「医」の最前線 行動する法医学者の記録簿
先遣隊、警察庁要請前に能登被災地へ
~「地元法医として」検案活動―金沢医科大教授~ 【第5回(中)】
倒壊した家屋で、安否不明者の確認を行う警察官=2024年1月6日午後、輪島市【時事通信社】
◇廃校の遺体安置所に既に20体
輪島署も停電状態でした。暗い中、遺体安置所は午後9時まで開けているとのことで、その足で車で10分ほどの場所にある廃校になった中学校に移動しました。
体育館の中は、遺体安置所と検視・検案スペースに仕切られ、既に地元の警察医の方が検案を済ませたご遺体が12体くらい、ご遺族に引き渡される状態になっていました。他に警察の検視が終わったご遺体が10体くらいあり、私が検案を行いました。
初日に限らずですが、建物や他の何かが倒れて下敷きになったことに関連して亡くなった方がほとんどでした。「輪島朝市」の焼け跡で焼死体の状態で見つかったご遺体もありましたが、それ以外は、胸部や腹部などに損傷があったり、頭を少しぶつけたような痕があったり。体の表面に圧迫された痕や外傷の痕跡があるご遺体がほとんどです。
携帯電話の電波状態が悪いので、取りあえず池松先生に一報を入れ、午後11時ごろにその日の検案を終えて輪島署に戻りました。
ショートメールを打つような形で、情報は逐一送るようにしていました。4日夕に送った犠牲者の死因内訳の情報も、3日夜から4日夕にかけ、私が検案したご遺体のトータルの報告です。
火災で多くの建物が焼失した観光名所「朝市通り」付近で活動する消防関係者ら=2024年1月13日午前、輪島市【時事通信社】
◇しばらく生存した痕跡も
4日に送った報告で、低体温で亡くなった方は4人ですが、このうち2人は避難所からいったん自宅に帰って亡くなった方です。(壊れた)家で暖房が使えなかったことなどが考えられますね。他の2例は家屋倒壊現場で見つかった方です。しばらく生きていたような様子がありました。
低体温で死亡する、いわゆる凍死の場合、心臓の血の色が左右でかなり違うのが所見の一つ。調べてみると、色が鮮やかに違っていて、これは間違いなく低体温と言えるわけです。恐らく建物に挟まれて動けないまま凍えて亡くなった方であろうと判断しました。
今回の地震では、即死に近い状態とか、極めて短時間で亡くなった方がほとんどを占める一方で、早めに(がれきを)どけてあげれば、何とかなるような方もいらっしゃったのではないかと個人的には思っています。
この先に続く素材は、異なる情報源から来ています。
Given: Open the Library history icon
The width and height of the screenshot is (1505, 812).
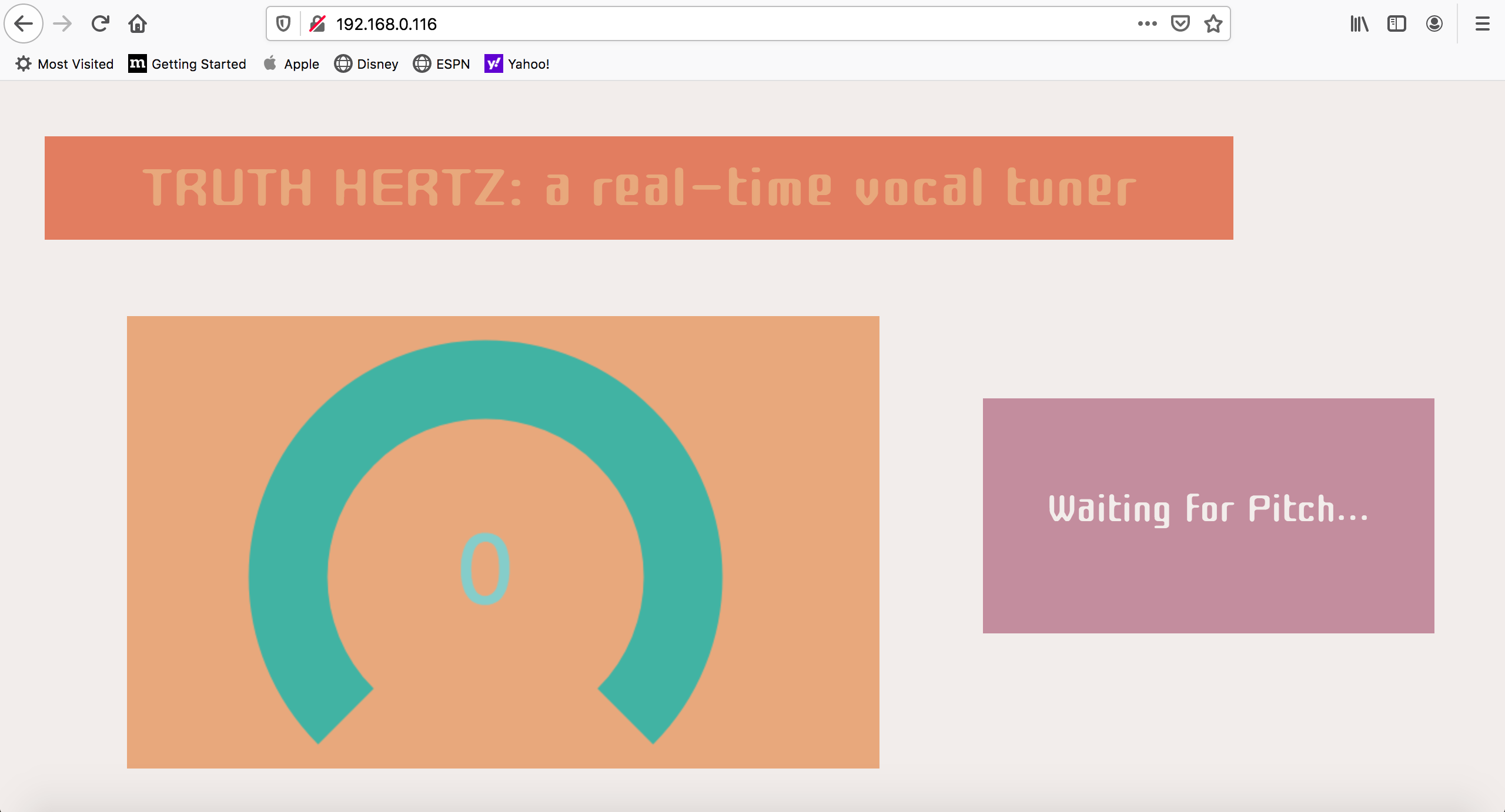Looking at the screenshot, I should [x=1359, y=24].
その後も、5日と6日に私が検案した中にも、そういう方はおりましたので、一定数はいるのだろうと考えています。(死体検案書の)死亡時刻の欄に「3日ごろ」と書いた例もありました。
火災現場で(焼死体の状態で見つかった人の身元特定に向けた)DNA鑑定は、石川県警の科捜研になろうかと思います。ただ、焼損が激しい場合、DNAも分解されて、判定がかなり厳しい可能性もあるのではないかと予想します。
道路事情の悪さは、ご遺体の搬送にも影響しましたね。市内はともかく、少し離れた地域からは順調に運べない。隣の地区から10体近くのご遺体を持ち込みたいが、搬送を自衛隊に頼むべきかどうかという話になって、効率があまりよくない場面もありました。
遺体安置所となった体育館の状況ですが、ご遺体は納体袋に収納して安置されていました。袋が足りないという状況はなかったです。恐らく、石川県警が持っていた分だけでなく、支援のために入ってきた他県警がかなりの数を持ち込んでいたのだと思います。
5日午前くらいからは、葬儀屋さんがお棺を用意し、ご遺体を入れてご遺族にお返しすることができるようになりました。